#### Task details
The line containing "Screen dimensions: 2576x1348" marks where to begin. Write out that line and every line after it exactly, through the last line below.

#### Entries supplied

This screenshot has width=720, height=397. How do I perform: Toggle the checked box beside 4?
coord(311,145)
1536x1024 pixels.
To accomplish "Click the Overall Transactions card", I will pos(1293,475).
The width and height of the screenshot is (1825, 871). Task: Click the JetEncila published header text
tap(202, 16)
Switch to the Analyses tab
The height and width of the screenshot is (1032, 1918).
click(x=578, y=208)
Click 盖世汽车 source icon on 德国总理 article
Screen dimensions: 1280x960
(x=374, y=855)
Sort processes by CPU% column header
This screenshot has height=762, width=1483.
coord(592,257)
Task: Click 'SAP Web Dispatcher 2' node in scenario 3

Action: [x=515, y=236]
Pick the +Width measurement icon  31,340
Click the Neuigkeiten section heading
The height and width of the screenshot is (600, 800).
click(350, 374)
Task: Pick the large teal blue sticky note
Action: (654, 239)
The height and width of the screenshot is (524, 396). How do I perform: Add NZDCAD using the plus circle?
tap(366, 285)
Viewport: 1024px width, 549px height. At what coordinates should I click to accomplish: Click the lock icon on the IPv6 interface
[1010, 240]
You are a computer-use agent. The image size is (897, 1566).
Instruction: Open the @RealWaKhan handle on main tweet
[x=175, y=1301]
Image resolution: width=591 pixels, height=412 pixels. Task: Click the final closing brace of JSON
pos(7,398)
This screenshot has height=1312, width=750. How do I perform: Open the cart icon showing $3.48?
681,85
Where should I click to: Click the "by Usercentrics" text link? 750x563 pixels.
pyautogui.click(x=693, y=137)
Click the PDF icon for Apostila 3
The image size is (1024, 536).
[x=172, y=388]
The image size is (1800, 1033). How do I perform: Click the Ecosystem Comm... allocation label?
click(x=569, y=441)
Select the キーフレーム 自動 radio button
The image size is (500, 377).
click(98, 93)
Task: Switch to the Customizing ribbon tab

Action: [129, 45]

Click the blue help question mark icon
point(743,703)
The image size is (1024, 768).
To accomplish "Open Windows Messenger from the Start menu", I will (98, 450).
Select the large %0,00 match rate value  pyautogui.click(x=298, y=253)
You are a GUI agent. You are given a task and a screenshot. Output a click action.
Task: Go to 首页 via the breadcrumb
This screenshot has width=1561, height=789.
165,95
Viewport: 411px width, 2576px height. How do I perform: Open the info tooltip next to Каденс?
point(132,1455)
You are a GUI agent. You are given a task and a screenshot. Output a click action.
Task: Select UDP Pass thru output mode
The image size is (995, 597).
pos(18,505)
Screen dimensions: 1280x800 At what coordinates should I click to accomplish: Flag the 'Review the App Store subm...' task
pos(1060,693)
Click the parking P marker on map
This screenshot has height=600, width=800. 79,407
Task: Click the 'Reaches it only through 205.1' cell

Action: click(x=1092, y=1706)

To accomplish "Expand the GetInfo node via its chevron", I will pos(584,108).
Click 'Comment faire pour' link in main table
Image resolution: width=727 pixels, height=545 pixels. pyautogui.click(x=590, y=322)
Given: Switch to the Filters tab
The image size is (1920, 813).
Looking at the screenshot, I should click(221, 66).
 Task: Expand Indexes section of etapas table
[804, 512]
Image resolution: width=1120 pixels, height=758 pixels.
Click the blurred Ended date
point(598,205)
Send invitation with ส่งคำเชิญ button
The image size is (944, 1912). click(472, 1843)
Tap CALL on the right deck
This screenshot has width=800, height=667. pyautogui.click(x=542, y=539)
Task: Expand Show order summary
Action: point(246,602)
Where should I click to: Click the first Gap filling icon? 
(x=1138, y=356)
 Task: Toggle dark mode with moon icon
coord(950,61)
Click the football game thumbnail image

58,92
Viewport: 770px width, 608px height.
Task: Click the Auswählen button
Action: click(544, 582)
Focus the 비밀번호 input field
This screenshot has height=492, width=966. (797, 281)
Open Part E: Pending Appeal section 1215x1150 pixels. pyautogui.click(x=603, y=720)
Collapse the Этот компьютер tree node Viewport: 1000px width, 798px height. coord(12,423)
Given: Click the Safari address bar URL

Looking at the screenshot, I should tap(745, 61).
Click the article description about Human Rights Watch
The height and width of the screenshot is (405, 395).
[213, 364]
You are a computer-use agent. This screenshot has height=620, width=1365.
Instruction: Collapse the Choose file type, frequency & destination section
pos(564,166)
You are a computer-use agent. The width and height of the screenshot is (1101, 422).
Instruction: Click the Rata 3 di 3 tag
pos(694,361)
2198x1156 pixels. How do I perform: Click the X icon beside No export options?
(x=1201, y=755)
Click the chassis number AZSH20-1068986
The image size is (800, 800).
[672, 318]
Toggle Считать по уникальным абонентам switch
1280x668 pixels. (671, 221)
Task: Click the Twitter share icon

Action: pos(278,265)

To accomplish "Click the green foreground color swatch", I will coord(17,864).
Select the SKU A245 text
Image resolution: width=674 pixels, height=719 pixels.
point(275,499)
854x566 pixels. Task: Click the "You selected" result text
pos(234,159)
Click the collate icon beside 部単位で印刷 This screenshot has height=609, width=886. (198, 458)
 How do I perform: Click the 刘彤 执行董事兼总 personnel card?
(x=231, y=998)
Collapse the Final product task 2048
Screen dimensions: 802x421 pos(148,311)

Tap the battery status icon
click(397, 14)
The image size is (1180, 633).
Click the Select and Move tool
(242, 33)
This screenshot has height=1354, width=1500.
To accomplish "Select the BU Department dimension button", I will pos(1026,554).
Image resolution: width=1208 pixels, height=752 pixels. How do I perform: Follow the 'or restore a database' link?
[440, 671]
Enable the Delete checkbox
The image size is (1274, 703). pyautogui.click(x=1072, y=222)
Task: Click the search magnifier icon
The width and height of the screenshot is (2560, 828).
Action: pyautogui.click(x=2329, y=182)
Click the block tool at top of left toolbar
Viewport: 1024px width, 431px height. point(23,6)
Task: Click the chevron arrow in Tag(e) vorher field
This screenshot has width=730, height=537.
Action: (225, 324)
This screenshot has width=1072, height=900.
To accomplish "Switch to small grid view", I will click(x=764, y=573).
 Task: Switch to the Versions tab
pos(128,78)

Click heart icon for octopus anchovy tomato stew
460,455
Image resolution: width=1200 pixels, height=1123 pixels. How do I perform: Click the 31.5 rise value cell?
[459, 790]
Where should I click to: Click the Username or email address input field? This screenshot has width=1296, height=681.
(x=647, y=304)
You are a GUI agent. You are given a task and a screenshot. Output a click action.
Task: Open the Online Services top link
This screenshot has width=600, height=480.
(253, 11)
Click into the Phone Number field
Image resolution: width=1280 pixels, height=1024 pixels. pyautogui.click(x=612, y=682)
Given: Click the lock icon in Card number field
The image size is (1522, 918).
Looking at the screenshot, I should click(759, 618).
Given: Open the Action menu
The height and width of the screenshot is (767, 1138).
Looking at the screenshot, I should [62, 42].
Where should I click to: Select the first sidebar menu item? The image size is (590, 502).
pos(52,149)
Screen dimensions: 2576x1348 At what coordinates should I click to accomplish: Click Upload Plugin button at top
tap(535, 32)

#### Your response
Screen dimensions: 2576x1348 At what coordinates should I click to accomplish: Click Upload Plugin button at top
tap(535, 32)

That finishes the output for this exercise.